* ESTRATTO
---------------
Queste prospettive sono tracciate chiaramente dalla psicologia di comunità, dove tra tutti trova rilievo il concetto dell'empowerment:

"Il concetto di potere è comunemente legato a un'idea di dominio e di possesso che non ne fa cogliere gli aspetti costruttivi e di sviluppo. E' a questo tipo di potere che fa riferimento l'empowerment, un potere non di oppressione ma di trasformazione, di attivazione del proprio e/o dell'altrui capitale (Amerio, Piccardo, 2000). Questo aspetto del potere si declina nel sentimento di controllo e di padronanza, nel desiderio di sviluppo e di emancipazione; crea reciprocità, chiama in causa le competenze attive dei soggetti, individuali e collettivi, mettendoli in grado di esercitare un realistico controllo sugli eventi, di far fronte ai cambiamenti o di produrre loro stessi delle condizioni di cambiamento. [.] La capacità di controllo è notoriamente considerata fonte di benessere e molti contributi teorici sono in grado di sostenere tale ipotesi [.]. Viceversa, la mancanza di potere può essere patogena e fonte di disturbi psicologici per coloro che la vivono. Può derivare da molti fattori tra loro interagenti di carattere soggettivo ma anche oggettivo, come ad esempio l'insicurezza economica, il mancato accesso alle informazioni, l'appartenenza a gruppi stigmatizzati, che facilitano l'interiorizzazione di immagini di sé negative e rendono meno capaci di pensare a se stessi coma a individui meritevoli, aventi il diritto e/o il potere di cambiare se stessi o la propria vita. [.] L'empowerment è un costrutto multilivello che spinge a pensare in termini di promozione della salute, di auto-aiuto e di definizioni multiple di competenza. La teoria dell'empowerment collega il benessere dell'individuo al contesto sociale e politico al quale egli appartiene e sostiene che le comunità possono migliorare la vita dei propri abitanti offrendo loro occasioni di essere attivi e di partecipare ai processi decisionali della comunità stessa"[7].
---------------
* Dati raccolti

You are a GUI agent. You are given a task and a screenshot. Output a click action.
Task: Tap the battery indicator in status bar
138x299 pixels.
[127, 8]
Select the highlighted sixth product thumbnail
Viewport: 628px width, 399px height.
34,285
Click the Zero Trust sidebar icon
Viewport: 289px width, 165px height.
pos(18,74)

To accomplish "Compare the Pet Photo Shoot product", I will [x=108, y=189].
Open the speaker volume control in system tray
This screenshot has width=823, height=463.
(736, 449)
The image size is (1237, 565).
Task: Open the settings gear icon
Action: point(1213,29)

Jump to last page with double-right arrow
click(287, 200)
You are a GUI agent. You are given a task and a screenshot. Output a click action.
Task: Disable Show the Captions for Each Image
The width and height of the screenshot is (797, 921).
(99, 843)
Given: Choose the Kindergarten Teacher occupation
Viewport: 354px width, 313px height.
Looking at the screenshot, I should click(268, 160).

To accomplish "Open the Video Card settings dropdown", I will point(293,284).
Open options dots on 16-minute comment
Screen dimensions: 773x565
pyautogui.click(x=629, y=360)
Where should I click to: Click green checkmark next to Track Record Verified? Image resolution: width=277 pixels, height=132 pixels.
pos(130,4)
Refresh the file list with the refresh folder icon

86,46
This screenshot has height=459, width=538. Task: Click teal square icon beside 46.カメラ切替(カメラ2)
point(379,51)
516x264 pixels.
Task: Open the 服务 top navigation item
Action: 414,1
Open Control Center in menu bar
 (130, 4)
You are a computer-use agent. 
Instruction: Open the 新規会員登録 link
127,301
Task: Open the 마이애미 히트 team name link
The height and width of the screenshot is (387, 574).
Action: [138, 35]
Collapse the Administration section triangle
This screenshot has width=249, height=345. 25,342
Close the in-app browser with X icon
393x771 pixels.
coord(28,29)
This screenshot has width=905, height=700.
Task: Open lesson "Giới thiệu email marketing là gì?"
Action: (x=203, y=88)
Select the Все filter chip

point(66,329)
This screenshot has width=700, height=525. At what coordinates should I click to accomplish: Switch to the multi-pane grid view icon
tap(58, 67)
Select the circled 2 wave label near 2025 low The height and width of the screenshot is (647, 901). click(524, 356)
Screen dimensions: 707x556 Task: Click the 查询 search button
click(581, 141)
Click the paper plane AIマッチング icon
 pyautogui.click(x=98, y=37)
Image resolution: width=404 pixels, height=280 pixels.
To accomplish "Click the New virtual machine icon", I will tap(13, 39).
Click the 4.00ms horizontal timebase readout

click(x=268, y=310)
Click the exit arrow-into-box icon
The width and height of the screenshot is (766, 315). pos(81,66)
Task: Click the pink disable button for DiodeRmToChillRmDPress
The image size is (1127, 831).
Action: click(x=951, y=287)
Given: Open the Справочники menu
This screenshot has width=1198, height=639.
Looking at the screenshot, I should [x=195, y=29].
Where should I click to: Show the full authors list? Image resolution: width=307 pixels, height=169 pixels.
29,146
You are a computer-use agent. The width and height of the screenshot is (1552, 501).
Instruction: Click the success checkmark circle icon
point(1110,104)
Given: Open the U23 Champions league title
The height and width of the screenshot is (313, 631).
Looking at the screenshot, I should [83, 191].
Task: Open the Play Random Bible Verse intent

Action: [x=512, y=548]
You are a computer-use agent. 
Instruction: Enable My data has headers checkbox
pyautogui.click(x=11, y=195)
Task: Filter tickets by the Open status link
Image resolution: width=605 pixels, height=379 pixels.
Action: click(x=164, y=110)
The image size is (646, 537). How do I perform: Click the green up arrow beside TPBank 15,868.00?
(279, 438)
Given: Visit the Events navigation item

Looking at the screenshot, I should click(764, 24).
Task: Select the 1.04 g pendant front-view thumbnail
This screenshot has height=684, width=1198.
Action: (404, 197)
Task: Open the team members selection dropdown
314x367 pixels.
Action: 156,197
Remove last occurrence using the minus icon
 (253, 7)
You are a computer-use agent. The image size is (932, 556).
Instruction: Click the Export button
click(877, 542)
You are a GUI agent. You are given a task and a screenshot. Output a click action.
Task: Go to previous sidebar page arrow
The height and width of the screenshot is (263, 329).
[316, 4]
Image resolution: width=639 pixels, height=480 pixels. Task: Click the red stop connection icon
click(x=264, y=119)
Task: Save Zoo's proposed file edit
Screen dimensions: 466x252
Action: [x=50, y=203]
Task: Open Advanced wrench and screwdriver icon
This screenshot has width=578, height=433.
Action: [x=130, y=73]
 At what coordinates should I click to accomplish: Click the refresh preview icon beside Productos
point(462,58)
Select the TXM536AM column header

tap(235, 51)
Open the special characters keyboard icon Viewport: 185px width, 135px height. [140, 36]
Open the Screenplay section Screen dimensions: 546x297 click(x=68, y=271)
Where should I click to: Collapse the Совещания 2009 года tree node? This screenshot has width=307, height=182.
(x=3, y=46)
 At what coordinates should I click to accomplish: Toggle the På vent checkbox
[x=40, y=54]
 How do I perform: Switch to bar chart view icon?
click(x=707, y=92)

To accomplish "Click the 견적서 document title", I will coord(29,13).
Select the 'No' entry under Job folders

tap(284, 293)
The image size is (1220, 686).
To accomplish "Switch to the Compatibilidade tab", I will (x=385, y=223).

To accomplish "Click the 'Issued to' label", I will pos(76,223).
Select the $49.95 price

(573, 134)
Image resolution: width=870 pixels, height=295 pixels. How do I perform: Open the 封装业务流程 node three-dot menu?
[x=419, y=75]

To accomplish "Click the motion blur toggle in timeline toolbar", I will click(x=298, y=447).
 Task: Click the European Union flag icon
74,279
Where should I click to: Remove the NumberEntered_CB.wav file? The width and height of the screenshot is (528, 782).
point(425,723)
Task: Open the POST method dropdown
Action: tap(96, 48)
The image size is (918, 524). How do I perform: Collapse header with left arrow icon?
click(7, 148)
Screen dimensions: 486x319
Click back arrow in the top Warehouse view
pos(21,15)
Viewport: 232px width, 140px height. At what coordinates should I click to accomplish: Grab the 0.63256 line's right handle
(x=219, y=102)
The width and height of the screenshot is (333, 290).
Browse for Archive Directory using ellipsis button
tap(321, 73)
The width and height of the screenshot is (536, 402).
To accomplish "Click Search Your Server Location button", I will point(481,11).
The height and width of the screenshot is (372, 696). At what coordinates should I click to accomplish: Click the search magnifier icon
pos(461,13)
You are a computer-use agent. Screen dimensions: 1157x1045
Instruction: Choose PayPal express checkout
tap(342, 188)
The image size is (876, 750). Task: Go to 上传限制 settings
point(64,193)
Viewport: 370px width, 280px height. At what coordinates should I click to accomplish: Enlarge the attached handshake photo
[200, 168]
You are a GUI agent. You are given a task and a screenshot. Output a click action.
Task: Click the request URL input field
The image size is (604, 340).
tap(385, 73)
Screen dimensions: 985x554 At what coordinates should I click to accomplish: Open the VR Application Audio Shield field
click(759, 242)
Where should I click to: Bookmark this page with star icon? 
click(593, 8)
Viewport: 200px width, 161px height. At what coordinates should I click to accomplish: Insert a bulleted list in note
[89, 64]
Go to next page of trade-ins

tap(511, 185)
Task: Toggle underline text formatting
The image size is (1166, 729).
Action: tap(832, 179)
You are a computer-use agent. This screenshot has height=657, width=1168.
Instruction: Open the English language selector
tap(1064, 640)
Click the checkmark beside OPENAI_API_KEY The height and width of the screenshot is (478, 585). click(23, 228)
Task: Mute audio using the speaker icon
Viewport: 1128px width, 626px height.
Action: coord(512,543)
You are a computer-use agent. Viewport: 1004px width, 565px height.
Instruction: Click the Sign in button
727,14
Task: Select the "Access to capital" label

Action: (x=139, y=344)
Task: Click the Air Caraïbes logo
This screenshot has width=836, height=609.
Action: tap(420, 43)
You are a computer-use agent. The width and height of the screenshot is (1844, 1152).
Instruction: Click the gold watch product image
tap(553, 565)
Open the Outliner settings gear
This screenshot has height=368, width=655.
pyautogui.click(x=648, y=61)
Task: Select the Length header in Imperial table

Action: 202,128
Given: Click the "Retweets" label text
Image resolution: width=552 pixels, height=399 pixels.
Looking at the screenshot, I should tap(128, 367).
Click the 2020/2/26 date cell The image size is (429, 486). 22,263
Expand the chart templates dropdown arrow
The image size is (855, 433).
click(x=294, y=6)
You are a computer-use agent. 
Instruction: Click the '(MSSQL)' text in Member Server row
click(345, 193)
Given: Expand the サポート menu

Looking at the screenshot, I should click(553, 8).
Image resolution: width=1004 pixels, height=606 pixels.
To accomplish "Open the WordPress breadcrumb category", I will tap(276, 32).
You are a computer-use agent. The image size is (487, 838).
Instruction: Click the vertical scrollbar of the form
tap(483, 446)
---------------
* CONSEGNE DELL'ESERCIZIO
a - Si stabilisca se le seguenti affermazioni concordano con il brano sull'empowerment, rispondendo sì o no e citando testualmente le parole decisive: (i) l'empowerment fa riferimento a un potere di dominio e di possesso; (ii) tra i fattori da cui può derivare la mancanza di potere figura l'insicurezza economica; (iii) la teoria dell'empowerment collega il benessere dell'individuo al contesto sociale e politico.
b - Si prosegua il brano sull'empowerment, riprendendo subito dopo la sua ultima frase.

* RISPOSTE PER CONSEGNA
a -
(i) No: "un potere non di oppressione ma di trasformazione, di attivazione del proprio e/o dell'altrui capitale".
(ii) Sì: "come ad esempio l'insicurezza economica".
(iii) Sì: "La teoria dell'empowerment collega il benessere dell'individuo al contesto sociale e politico al quale egli appartiene".

b -
X La famiglia: un'unita' DI RIFERIMENTO imprescindibile

Quando una coppia decide di avere un figlio, compie un'importante passaggio di struttura. La nascita di un figlio attua un significativo stravolgimento degli ordini affettivi e un loro necessario riassetto: avviene nella coppia un sostanziale cambiamento, dove l'affettività, da percorsi lineari, passa a flessioni triangolari, speculari e tridirezionali. L'investimento progettuale affettivo, che può attuarsi per definizione solo su "un terzo", nella scelta d'essere oltre che coppia, genitori, eleggendo il figlio quale meta di sviluppo progettuale, implica l'introduzione in un nuovo assetto identitario, assunto innanzitutto attingendo nel proprio materiale affettivo-evolutivo, nei propri modelli identificatori (Siegel, Hartzell, 2003; Gambini, 2007).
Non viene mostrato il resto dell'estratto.